The farm was put up for auction, but Collis was at the door stopping everyone, asking them to support the young family by not bidding. Nobody made a bid.
Phil says the next mortgagee sale had a lot of media coverage. With help from a disbarred lawyer they had worked out a way of delaying mortgagee sales. They would request mortgage documents from the mortgagor which by law had to be delivered in person. So the farmer would go into hiding. If the papers weren’t delivered in person within three months the mortgagee would again request the documents and the process started again.

Phil says Federated Farmers then started to realise it had better stop playing politics and be seen to help. National restructuring teams were put in place, a big help towards the end of the crisis.

Collis knew the banks didn’t like negative publicity so just the threat of it became an important weapon.
To stop a mortgagee sale in Palmerston North, Collis went on the radio, calling for farmers to come on tractors combines and in trucks to block the highways.
Phil says they did and the sale was stopped.
“It was very heady stuff.”
Hundreds of farmers in trouble started to seek Collis’ help.
Undeterred, he set off and with bank after bank he battled for the farmer.
He told Phil the only time he saw Helen was when he dropped off his dirty shirts and picked up a clean set.
Eventually the problem became too big and the New Zealand Provincial Support Group was formed.
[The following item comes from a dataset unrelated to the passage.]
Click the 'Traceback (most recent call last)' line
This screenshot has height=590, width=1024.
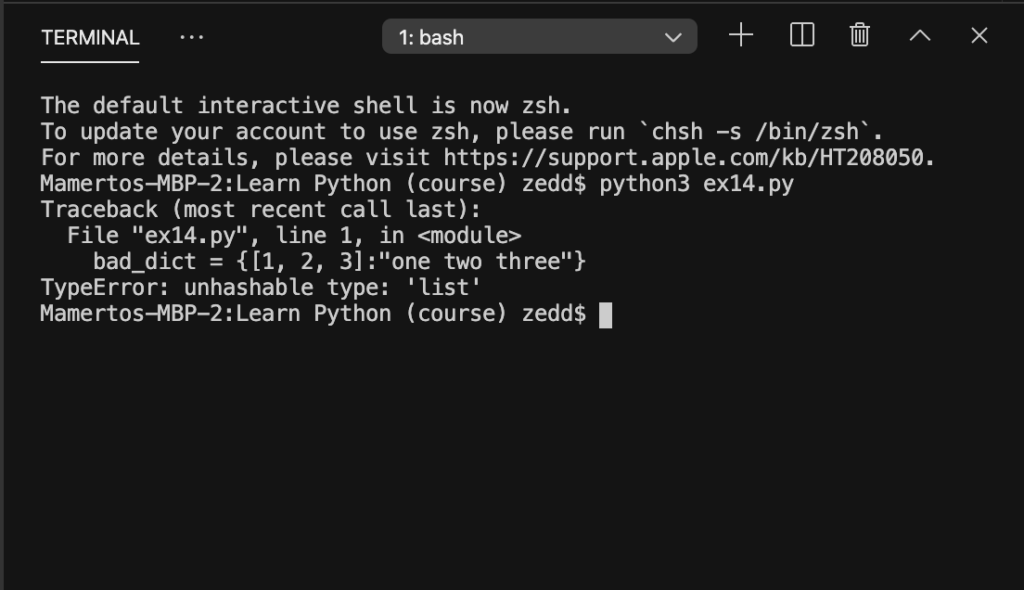(261, 210)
Using Collis’ knowledge and guidance it took over restructuring farmer debt from Kaitaia to Bluff.
Phil says Federated Farmers then started to realise it had better stop playing politics and be seen to help. National restructuring teams were put in place, a big help towards the end of the crisis.
Collis and Phil were one day invited to the BNZ in Wellington. They were shown into a penthouse overlooking the city where a banquet was laid out on the table.
Collis said to him: “Phil, it looks like they are going to feed us before they shoot us.”
However, the lunch was a little thank you from the BNZ for everything Collis had done.
If the banks had sold all the farms they intended to, the value of the farms would have crashed and with them the banks’ mortgages and securities.
The BNZ said it would have been bankrupted.
Collis said to Phil afterwards: “Do you realise that in all this time, we have actually been working for the banks, and what’s more, we’ve saved the bastards”.